▸ Texte:
+===+
Sous tension permanente

Le troisième questionnaire permettait en sept questions de prendre le pouls émotionnel des quinze derniers jours, en termes d’expérience, de pensées et de ressenti, d’émotions. Seuls 20 % des répondants se sentent souvent ou tout le temps détendus et 40 % ne le sont jamais ou rarement.

Dans leur analyses, les auteurs soulignent le décalage entre la réalité professionnelle et celle rêvée, rendant encore plus difficile l’adaptation des jeunes diplômés à la charge de travail, aux dilemmes éthiques provoqués par le contexte économique. En cause : des attentes de la clientèle parfois contradictoires, l’utilisation des nouvelles technologies et les changements de mode d’exercice. Pour les femmes, la pression est encore plus grande « pour faire leurs preuves dans des domaines dominés par les hommes, tels que les postes de direction en médecine vétérinaire ». D’ailleurs, elles y accèdent beaucoup moins facilement en raison du difficile équilibre entre vie professionnelle et vie personnelle. « On observe toujours un écart de rémunération entre les hommes et les femmes dans la pratique vétérinaire, ainsi qu'un sexisme de la part des clients, un manque de respect pour les praticiennes après un accouchement et/ou un travail à temps partiel, et des problèmes de mauvaise gestion et de visibilité du leadership, les femmes accédant rarement à l'échelon supérieur de la hiérarchie vétérinaire ».

Aucun lien avec le sexisme et les violences sexuelles et sexistes au sein des équipes n’est évoqué, une piste qui mériterait d’être étudiée. D’autant que l’étude européenne souligne le manque d’inclusion, d’équité et de diversité, confirmant les résultats américains (93,8 % de Blancs non hispaniques aux États-Unis).

Moins et mieux travailler

Les résultats indiquent que le travail à temps partiel semble bénéfique pour le bien-être des vétérinaires, ce qui correspond à des modes d’exercice souvent mis en place par et pour les femmes. Reste qu’il faut que la rémunération (non évoquée dans l’étude) soit à la hauteur des besoins pour bien vivre. Le changement de culture au sein de la profession vétérinaire (comme pour les autres professions de santé) sera nécessaire afin d'abandonner un modèle de rémunération qui valorise d’en faire trop en termes d’horaires. L’enjeu sera de créer des environnements de travail favorables au bien-être de toutes et tous, inclusifs, adaptés aux besoins des différentes étapes de la vie avec un bon équilibre entre la vie professionnelle et la vie privée.
+===+
▸ Données fournies:
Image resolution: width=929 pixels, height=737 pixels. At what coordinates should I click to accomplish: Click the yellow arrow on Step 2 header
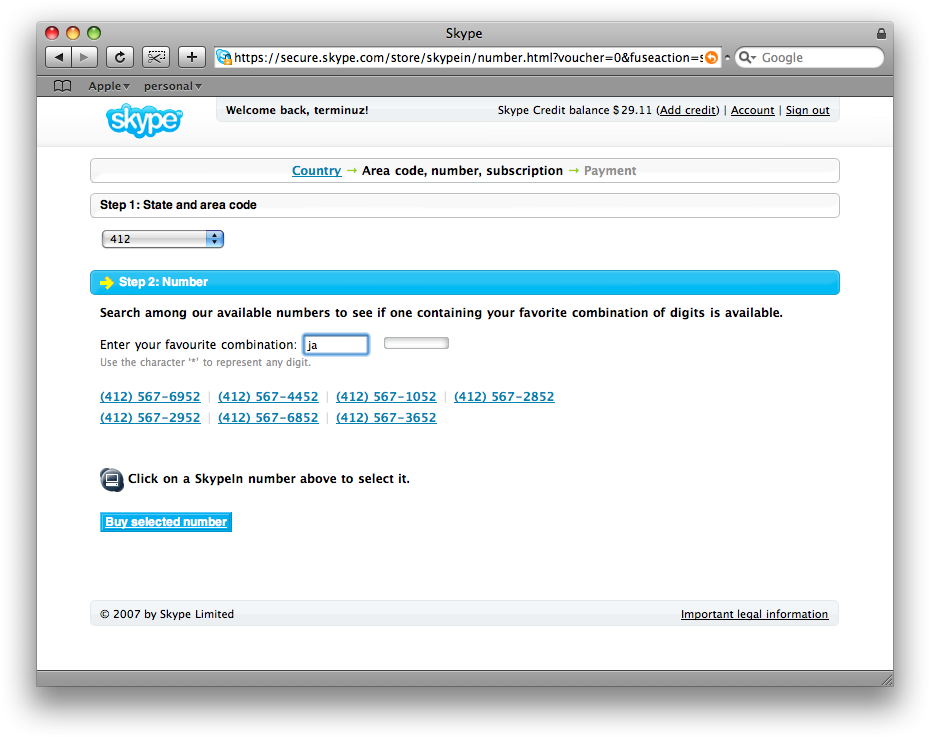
+===+
▸ Problèmes à résoudre:
1: Citez le texte sur le bien-être des vétérinaires depuis « Les résultats indiquent » jusqu'à « la vie privée. » inclus.
2: Poursuivez le texte sur le bien-être des vétérinaires à partir de sa dernière phrase.

▸ Ensemble des réponses:
1:
Les résultats indiquent que le travail à temps partiel semble bénéfique pour le bien-être des vétérinaires, ce qui correspond à des modes d’exercice souvent mis en place par et pour les femmes. Reste qu’il faut que la rémunération (non évoquée dans l’étude) soit à la hauteur des besoins pour bien vivre. Le changement de culture au sein de la profession vétérinaire (comme pour les autres professions de santé) sera nécessaire afin d'abandonner un modèle de rémunération qui valorise d’en faire trop en termes d’horaires. L’enjeu sera de créer des environnements de travail favorables au bien-être de toutes et tous, inclusifs, adaptés aux besoins des différentes étapes de la vie avec un bon équilibre entre la vie professionnelle et la vie privée.

2:
1. Avec le Royal College of Veterinary Surgeons (à l’initiative en 2016 de MindMatters).

2. JANSEN W. et al., « Veterinarian-Chasing A Dream Job? A Comparative Survey on Wellbeing and Stress Levels among European Veterinarians between 2018 and 2023 », Vet Sci. 2024, 11(1):48, DOI : 10.3390/vetsci11010048. https://urlz.fr/smiA

L'enquête

Au total, 14559 vétérinaires en 2018/2019 et 12393 en 2022/2023 de 37 pays différents ont répondu au questionnaire en ligne, comprenant une auto-évaluation du bien-être mental (noté de 0 à 10 en 2018 et de 1 à 4 en 2022), des informations sur un arrêt éventuel pour problème de santé mentale : dépression, burnout, épuisement, fatigue empathique et une mesure du taux de bien-être mental en réponse à 7 questions (Warwick–Edinburgh Mental Wellbeing Scale (WEMWBS). En France, le taux de réponse a été de 6 % avec respectivement 1323 et 1231 vétérinaires ayant répondu en 2018/2019 et 2022/2023. En Europe, le taux de réponse a été de 5 % (de 2 % au Royaume-Uni à 22 % au Portugal) avec un nombre de vétérinaires pour 1000 habitants en Europe qui s’établit à 0,41 (0,32 pour la France, 0,40 en Allemagne, 0,41 au Royaume-Uni, 0,5 en Italie, 0,56 en Espagne). La majorité des répondants étaient des femmes (58 et 65 % respectivement), de moins de 44 ans (59 et 56 %).